I have had the complete set by Schwartz and the Seattle Symphony on Delos for 20 years or so, and am quite satisfied with it. Well worth exploring all of them. It looks like Naxos is reissuing these, so sticking with their releases is a cost-effective option.


----------



## StlukesguildOhio (Dec 25, 2006)

I only have the "Romantic" Symphony (no. 2) in two different top-notch recordings:



















I also have these pleasant piano works:










I picked these up about two years ago while I was fleshing out my collection of American composers. There's a box set of the whole of Hanson's symphonies by Schwarz and the Seattle Symphony, but it is grossly over-priced. I should give a listen to whatever I can find by him on Spotify and get back to you.


----------



## StlukesguildOhio (Dec 25, 2006)

I just checked out Spotify and found a slew of Hanson there. There's a disc on the Delos label that contains Symphonies 2,4,6 & 7 and several other orchestral works. The disc contains recordings by Gerard Schwarz and the Seattle Symphony. Just listening now to the 6th symphony I have little doubt that the majority of Hanson's oeuvre in worth hearing... and for the ridiculous price on Amazon...

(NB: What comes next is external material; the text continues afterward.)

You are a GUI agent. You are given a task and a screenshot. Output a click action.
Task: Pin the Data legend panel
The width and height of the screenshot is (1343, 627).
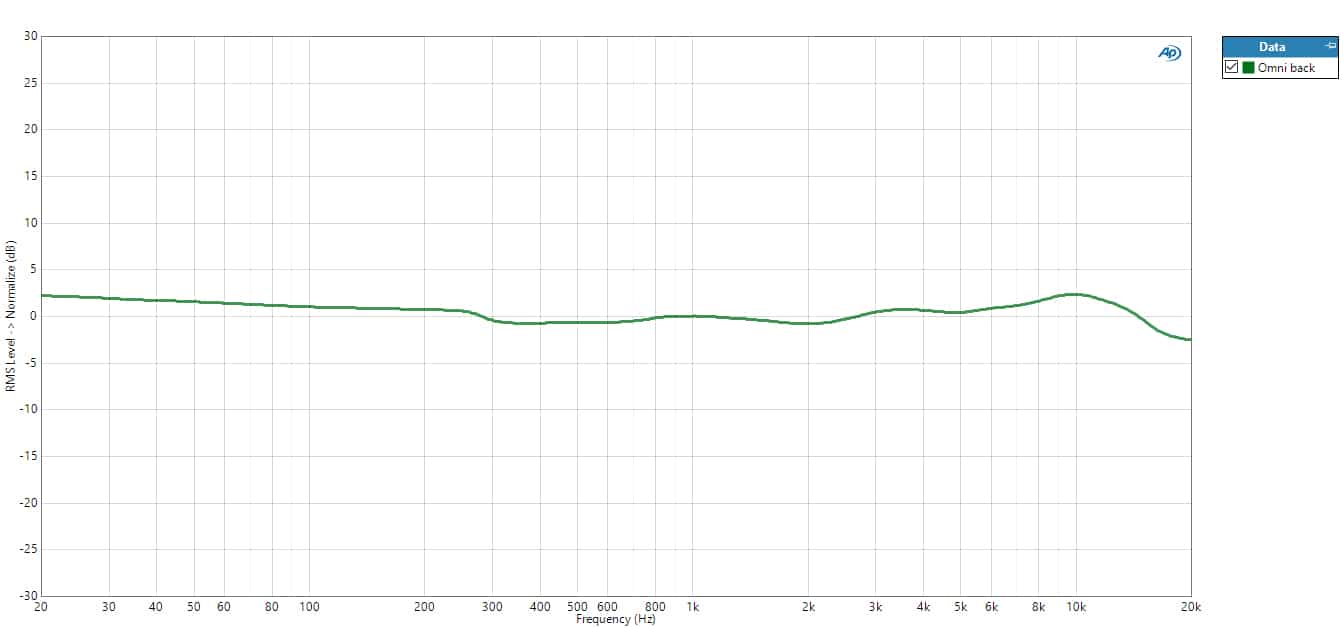[x=1329, y=46]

Check a disc entitled, Music of Howard Hanson, Volume One


----------



## HarpsichordConcerto (Jan 1, 2010)

Thanks. You guys are correct. I'm not familiar with the Delos label and so didn't realise the Naxos discs are reissues. So I guess the Schwarz version would be the one to go for, albeit I'll settle with the Naxos reissues as I already have the first two symphonies. Naxos has already reissued symphonies #1 to #5 thus far (or will be by December), all this year.


----------



## Delicious Manager (Jul 16, 2008)

I can second the recommendations for the Schwarz recordings. I have the complete Delos set and was delighted to see Naxos reissuing them, thereby making them available to a much wider audience. Get them all and enjoy!


----------



## Ukko (Jun 4, 2010)

Hanson's symphonies have a strong flavor of Wagner, I think. Given my don't-bash-composers policy, that's all I can say about that.

I _can_ say that Hanson-the-conductor and his orchestra performed and recorded a lot of music by young composers who otherwise might not have been heard.


----------



## GoneBaroque (Jun 16, 2011)

The "Romantic" (no. 2) is his most popular followed by the First (Nordic). I recently heard his 4 titled "Requiem" and p;lan to hear Numbers 5 and 7 in the near future. Incidentally No. 7 "A Sea Symphony" shares with the Vaughan Williams 1st 
symphony in using text from Walt Whitman's "Leaves of Grass". For Hanson's symphonies as well an for Alan Hovhaness (who is another favorite) you cannot get better than Schwarz.


----------